Co-developer, Dr. Italo Subbarao, says it guides a bystander or other caregiver through the steps of helping a patient using a small camera on a pair of glasses.

"Technology that will instruct them to put the smart glasses on, (and the gloves) and an ear piece," Subbarao said, "and the physician will come on the screen, and will say 'what is the emergency' or 'show me the emergency.'"

The drone arrives with life-saving supplies like tourniquets, bandages and drugs.

"Those medications are located in remotely controlled locked bins," Subbarao explained, "and we also have diagnostic equipment that we can stream their vital signs."

Special glasses and an ear piece connect a person on the scene to a doctor offsite.

There's a camera located in the middle of the lens that would stream the video from the field and into the physician portal.

A demonstration video from William Carey University College of Osteopathic Medicine shows fake distress and how people on the scene could help the injured.

There's real-time interaction and instructions from the offsite doctor.

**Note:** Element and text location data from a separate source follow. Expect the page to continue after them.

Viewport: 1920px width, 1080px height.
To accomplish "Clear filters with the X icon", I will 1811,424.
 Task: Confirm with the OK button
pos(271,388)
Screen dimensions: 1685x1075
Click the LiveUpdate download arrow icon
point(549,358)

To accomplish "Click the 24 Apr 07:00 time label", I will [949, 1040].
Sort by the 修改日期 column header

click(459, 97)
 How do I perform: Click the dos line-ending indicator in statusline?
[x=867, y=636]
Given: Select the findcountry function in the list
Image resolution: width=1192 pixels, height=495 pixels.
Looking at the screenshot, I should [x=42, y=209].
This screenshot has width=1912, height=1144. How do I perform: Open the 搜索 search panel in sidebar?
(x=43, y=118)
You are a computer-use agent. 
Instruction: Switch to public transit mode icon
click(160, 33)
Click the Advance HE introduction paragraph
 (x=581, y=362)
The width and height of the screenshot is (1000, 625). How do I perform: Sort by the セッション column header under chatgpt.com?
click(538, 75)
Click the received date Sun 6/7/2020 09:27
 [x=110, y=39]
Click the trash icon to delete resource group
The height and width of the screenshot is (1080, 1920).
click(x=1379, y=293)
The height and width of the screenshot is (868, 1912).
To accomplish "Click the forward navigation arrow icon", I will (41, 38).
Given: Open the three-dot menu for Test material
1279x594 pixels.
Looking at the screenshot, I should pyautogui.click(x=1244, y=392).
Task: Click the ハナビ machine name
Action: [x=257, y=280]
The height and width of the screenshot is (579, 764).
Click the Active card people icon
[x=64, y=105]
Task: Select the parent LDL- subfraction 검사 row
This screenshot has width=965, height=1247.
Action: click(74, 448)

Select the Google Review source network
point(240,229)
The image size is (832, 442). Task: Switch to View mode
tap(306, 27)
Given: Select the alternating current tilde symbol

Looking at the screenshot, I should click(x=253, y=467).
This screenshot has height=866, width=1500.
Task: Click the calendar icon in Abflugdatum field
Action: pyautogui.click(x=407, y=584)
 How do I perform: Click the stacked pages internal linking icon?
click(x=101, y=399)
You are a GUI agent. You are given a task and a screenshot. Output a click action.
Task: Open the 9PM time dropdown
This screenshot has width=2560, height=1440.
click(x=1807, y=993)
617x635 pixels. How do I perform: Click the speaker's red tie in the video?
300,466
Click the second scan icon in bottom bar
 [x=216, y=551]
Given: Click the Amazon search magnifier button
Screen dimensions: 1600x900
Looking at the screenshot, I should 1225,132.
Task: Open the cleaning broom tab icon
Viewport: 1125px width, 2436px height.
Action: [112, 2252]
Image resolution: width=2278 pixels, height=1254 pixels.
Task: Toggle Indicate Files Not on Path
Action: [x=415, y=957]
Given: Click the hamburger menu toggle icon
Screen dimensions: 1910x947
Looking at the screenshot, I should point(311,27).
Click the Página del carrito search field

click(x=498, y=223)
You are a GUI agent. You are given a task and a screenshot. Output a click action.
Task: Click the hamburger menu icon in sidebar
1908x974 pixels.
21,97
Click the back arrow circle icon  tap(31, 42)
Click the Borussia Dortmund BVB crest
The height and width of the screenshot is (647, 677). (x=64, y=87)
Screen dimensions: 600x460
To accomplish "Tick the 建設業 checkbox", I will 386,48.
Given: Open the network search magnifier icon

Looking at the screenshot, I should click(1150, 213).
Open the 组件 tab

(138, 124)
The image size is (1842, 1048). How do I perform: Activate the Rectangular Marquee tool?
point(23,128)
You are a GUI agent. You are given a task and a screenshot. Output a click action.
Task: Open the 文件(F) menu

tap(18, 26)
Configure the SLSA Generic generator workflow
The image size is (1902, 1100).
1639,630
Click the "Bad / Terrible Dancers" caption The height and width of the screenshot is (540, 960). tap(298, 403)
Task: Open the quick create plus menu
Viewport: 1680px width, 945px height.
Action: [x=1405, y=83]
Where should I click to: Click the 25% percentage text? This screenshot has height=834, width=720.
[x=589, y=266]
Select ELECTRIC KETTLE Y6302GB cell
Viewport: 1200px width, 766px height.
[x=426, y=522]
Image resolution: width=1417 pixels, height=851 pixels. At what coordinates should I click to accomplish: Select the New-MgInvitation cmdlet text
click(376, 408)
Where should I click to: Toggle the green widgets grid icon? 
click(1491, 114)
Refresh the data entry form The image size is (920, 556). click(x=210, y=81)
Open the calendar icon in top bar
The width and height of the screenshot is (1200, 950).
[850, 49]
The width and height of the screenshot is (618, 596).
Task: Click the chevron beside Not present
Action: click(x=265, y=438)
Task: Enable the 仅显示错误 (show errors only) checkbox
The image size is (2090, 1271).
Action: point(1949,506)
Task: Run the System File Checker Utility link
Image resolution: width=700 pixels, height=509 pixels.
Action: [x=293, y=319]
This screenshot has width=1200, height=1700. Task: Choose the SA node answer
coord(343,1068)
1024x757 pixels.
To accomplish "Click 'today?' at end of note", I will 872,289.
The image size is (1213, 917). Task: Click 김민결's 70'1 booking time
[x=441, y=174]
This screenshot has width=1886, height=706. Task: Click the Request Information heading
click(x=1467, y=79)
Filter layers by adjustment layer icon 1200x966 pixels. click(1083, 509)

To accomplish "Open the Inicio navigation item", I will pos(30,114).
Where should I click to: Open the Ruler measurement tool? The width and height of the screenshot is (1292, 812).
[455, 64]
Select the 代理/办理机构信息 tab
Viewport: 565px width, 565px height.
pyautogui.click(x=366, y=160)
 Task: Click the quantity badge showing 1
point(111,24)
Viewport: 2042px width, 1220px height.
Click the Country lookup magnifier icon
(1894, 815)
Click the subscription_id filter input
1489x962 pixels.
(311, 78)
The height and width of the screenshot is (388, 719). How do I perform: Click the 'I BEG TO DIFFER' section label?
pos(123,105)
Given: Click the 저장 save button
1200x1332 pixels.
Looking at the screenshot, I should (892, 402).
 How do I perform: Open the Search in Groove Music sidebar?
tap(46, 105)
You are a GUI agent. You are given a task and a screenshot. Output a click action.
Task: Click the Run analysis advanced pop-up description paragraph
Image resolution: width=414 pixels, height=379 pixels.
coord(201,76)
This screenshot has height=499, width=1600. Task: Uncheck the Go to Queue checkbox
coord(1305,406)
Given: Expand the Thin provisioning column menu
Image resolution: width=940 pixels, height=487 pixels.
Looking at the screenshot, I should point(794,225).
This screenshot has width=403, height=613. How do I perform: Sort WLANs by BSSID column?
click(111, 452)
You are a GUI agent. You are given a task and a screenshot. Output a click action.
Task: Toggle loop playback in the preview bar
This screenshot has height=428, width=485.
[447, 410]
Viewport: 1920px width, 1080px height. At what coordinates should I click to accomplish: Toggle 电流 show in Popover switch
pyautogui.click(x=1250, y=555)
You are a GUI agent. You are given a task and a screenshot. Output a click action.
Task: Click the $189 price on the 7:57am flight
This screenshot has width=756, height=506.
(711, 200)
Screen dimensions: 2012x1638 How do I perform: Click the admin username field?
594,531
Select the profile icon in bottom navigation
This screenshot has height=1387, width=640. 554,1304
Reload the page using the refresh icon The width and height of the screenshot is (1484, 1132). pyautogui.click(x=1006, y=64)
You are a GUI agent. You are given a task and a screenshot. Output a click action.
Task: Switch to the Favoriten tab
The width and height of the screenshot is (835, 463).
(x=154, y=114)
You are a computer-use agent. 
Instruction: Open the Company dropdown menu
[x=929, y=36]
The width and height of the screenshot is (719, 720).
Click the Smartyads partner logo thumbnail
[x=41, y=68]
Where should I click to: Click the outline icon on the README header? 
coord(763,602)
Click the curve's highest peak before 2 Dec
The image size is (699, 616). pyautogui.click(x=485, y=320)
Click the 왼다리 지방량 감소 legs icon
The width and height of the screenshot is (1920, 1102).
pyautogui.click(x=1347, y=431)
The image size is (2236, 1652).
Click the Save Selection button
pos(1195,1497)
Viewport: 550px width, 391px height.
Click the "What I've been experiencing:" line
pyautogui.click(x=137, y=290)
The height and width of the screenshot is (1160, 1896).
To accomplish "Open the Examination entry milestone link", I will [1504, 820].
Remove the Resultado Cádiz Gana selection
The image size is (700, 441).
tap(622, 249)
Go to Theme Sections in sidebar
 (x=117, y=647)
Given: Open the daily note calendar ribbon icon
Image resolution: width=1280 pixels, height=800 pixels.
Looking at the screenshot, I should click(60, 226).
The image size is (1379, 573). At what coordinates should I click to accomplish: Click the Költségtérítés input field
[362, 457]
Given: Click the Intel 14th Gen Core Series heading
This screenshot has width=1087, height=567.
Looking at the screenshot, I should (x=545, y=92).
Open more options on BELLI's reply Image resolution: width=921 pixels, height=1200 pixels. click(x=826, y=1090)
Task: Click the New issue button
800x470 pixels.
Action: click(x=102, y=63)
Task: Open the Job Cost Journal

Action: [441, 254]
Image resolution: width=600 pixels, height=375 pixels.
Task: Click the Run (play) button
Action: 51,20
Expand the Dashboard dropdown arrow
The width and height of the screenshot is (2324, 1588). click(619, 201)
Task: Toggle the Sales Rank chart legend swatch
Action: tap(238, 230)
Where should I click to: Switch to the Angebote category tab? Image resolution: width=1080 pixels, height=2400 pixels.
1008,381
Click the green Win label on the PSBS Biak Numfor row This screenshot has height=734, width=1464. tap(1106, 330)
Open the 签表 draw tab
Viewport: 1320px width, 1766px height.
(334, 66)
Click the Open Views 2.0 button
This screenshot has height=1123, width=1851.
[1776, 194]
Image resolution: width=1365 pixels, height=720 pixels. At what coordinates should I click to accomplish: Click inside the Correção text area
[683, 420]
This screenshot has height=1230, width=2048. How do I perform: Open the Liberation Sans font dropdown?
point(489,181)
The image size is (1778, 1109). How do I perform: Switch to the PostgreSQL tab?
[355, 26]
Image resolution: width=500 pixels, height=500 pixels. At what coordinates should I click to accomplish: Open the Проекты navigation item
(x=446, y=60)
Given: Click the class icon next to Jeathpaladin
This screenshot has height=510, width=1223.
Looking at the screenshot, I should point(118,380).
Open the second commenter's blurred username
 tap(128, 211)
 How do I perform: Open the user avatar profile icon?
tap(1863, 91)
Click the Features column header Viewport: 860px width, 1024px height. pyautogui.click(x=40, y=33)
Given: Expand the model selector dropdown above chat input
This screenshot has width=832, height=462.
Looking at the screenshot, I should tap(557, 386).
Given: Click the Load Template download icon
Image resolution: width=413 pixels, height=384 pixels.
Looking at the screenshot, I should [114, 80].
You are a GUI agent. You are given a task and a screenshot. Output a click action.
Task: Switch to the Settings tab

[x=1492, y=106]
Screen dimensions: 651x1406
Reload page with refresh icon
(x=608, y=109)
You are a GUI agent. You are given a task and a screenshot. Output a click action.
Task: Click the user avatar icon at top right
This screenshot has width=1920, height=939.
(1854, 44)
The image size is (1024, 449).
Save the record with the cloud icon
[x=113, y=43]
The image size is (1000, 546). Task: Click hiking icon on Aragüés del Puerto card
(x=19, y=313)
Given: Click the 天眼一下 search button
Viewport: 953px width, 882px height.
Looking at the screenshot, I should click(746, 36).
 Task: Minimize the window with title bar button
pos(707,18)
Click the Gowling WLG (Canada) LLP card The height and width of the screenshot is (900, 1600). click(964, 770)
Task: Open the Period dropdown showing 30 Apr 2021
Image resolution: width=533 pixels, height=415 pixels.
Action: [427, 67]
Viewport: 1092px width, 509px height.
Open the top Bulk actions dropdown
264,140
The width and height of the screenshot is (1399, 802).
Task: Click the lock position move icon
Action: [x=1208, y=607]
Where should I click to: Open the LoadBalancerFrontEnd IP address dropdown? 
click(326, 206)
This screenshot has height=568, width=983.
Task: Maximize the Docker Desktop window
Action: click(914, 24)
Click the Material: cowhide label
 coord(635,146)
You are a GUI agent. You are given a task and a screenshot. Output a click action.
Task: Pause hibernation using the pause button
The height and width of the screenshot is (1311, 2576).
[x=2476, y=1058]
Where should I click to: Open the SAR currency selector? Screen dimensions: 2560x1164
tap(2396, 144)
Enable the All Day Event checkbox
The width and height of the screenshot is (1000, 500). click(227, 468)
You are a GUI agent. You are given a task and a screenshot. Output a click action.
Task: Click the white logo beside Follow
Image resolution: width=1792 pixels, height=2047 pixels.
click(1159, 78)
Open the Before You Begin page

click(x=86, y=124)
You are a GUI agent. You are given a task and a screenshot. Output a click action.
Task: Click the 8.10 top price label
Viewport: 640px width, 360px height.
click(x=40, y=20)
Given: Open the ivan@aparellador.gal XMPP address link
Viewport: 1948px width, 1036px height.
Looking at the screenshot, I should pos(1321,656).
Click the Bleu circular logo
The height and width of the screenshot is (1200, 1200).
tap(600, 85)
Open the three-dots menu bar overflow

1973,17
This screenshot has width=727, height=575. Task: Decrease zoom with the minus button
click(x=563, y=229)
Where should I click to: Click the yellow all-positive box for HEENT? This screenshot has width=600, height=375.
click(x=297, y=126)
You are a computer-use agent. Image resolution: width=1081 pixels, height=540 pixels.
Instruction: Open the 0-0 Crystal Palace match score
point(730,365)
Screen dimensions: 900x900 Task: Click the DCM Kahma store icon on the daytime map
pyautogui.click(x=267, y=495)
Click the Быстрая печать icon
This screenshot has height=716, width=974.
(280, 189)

"The physician on the other side of the kit is able to control it remotely and be able to provide timely life-saving medications to that patient in the field," said Subbarao.

When the offsite doctor determines certain medications are needed he opens locked boxes in the kit.

It's like a remote-controlled mini-ambulance, also equipped with video to demonstrate various medical techniques.

The drone technology is still being worked on, making sure it can go a longer distance with a heavier load, and there's a big emphasis on safety and communication that happens mainly with a satellite.

Right now HIRO is in test-flight, with hopes of launching by early next year.